╭─ 抜粋文

生まれた時から社会に「ないものがない」時代に育ってた世代で、
必要な家電は家に必ずあり、PCや携帯も幼い頃からあった。

つまり、生きる上で必要な何かに「飢える」という経験をしていない世代のこと。

なぬ。私ではないか。
と思いながら読み進めていました。

確かに、入社した時から、当時30代後半くらいの諸先輩方とは仕事に対する価値観が根本的に違っていました。

また、それに対して、「おまえは変なヤツだな〜」とも耳にタコができるくらい言われていました。

ただ、この本を読むまでは、漠然と自分だけがなんとなく人とズレていて、変わってるヤツだと思っていましたが、

(実際変わってるヤツなんですがw)

どうやら、日本全体において、私たち30代以下の世代と、それよりも上の世代で価値観が違うようです。

その私たち30代以下の世代の価値観や、頑張る原動力であるモチベーションについてのトリセツが書かれているのがこちらの本。

尾原和啓さんの『モチベーション革命 稼ぐために働きたくない世代の解体書』です。

Kindle Unlimitedでタダで読めるっていうので、読んじゃいました。
無料に弱いんです。



「乾ける世代」から見た「乾けない世代」のトリセツ

あえて、「乾ける世代」から見た・・・
と書いているということで、あなたもお察しだと思います。

そうです、作者の尾原さんは24時間働ける「乾ける」世代の先輩です。

1970年生まれで、京大、マッキンゼー、Google、リクルートで働かれた超エリートです。

この本を読みたいと思った理由の1つが、「乾けない世代」が自ら書いたトリセツではなく、「乾けない世代」が客観的に書いたトリセツだということ。

「乾けない世代」が書いた本だったら、むしろ、「あんただけやろ!」てひっぱねて信用できなかったかもしれません。

そして、トリセツの中では、「乾ける世代」と「乾けない世代」の違いを以下のように書かれています。

いわば「乾いている世代」である上の世代のモチベーションは「国」や「社会」を動かし、支えていくという「大きな枠」で作り上げられてきました。

╰─
╭─ 演習データ

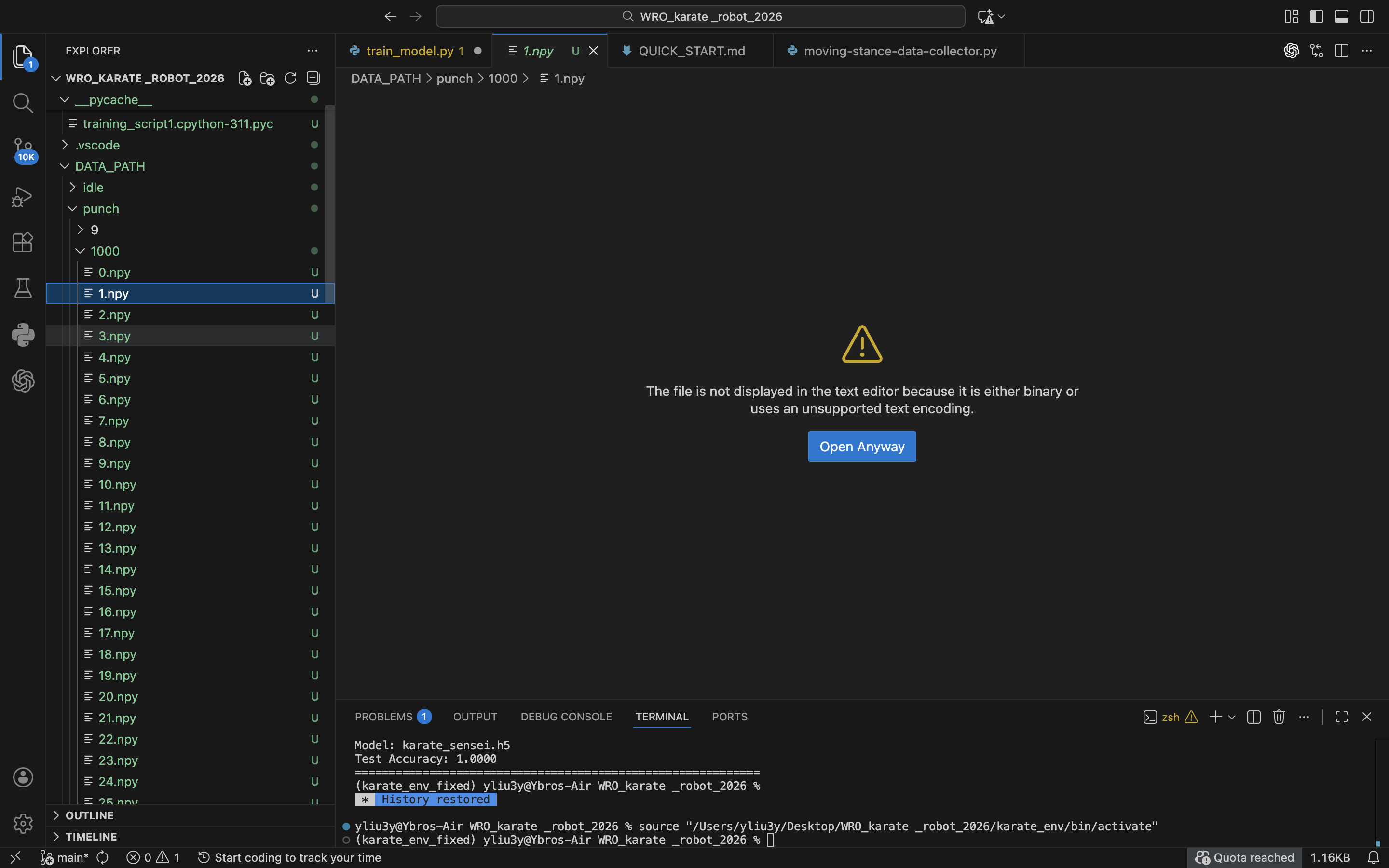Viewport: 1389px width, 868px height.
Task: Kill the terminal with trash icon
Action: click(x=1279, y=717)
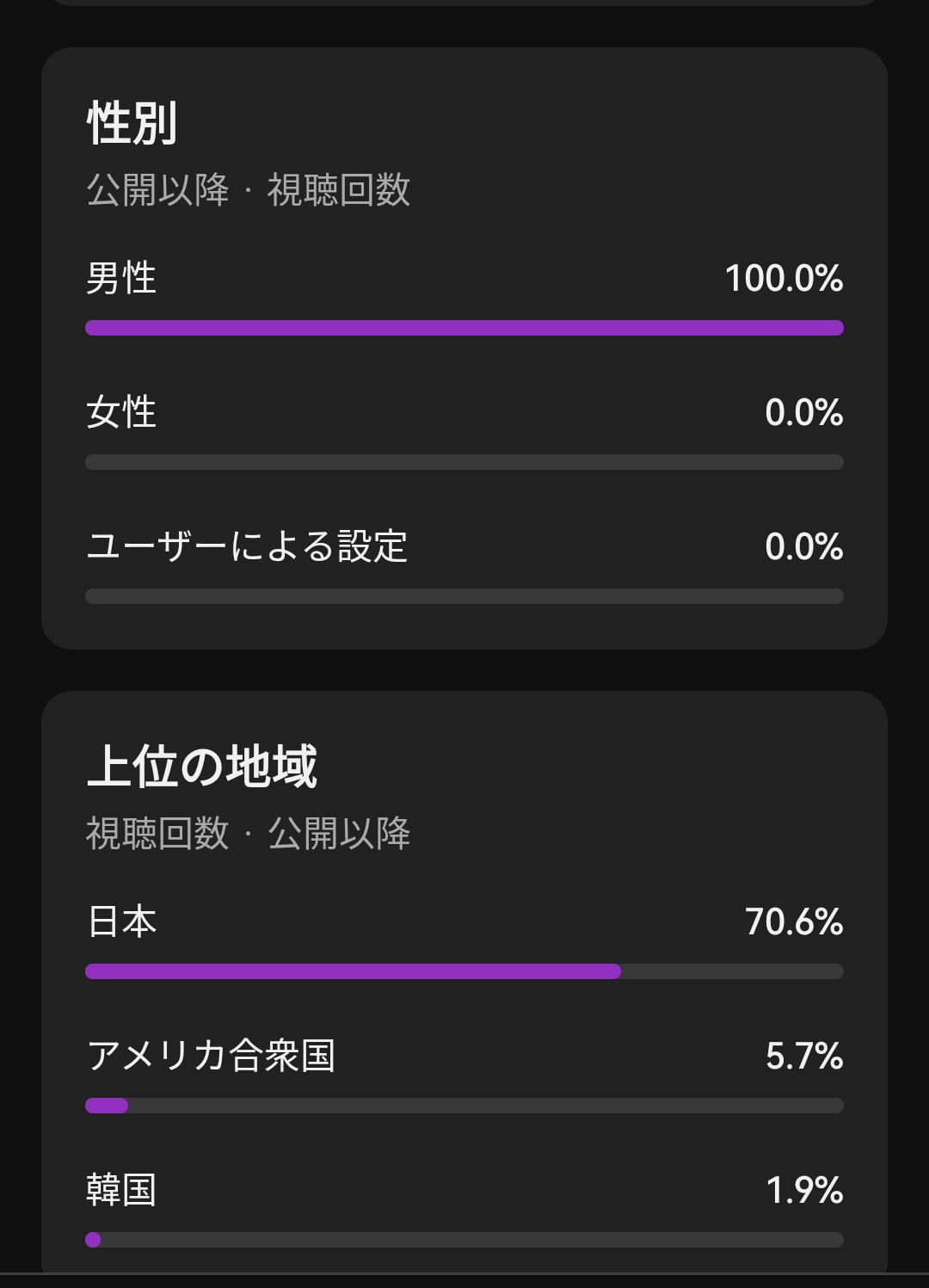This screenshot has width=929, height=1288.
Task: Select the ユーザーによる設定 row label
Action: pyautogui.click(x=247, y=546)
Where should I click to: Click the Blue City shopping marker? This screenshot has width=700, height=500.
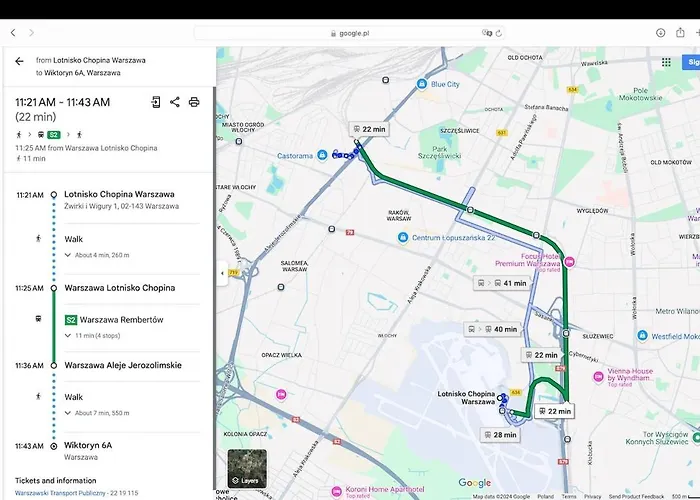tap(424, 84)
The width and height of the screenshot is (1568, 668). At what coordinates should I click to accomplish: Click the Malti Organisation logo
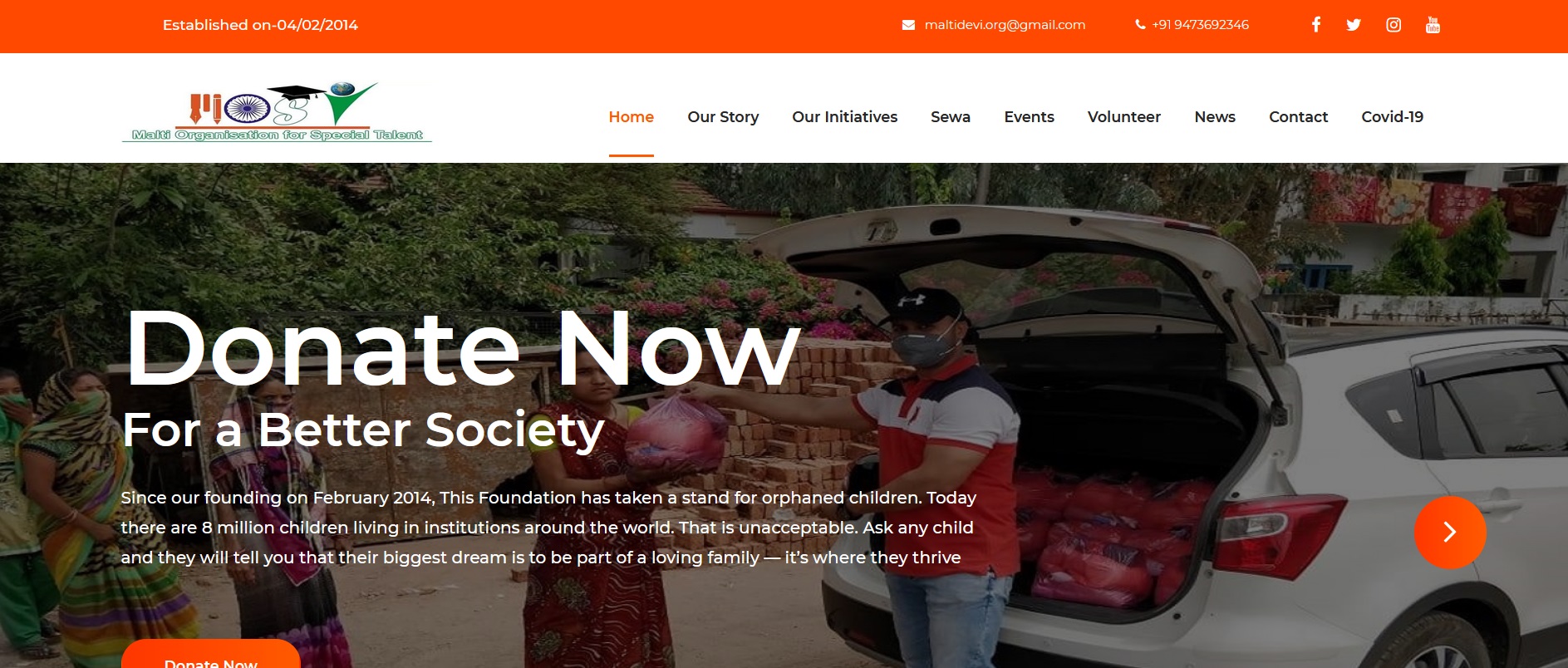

╰─

### 必須課題
- a) 抜粋文によると、本の作者の尾原さんは何年生まれか。
- b) 演習データの行のうち、先頭から「tap(424, 84)」を含む行まで(両端を含む)を、空行を除いた番号付きリストで示してください。画像は答えに含めないこと。

### 課題の解答
- a) 1970年生まれ。

- b)
1. Viewport: 1389px width, 868px height.
2. Task: Kill the terminal with trash icon
3. Action: click(x=1279, y=717)
4. This screenshot has width=929, height=1288.
5. Task: Select the ユーザーによる設定 row label
6. Action: pyautogui.click(x=247, y=546)
7. Where should I click to: Click the Blue City shopping marker? This screenshot has width=700, height=500.
8. tap(424, 84)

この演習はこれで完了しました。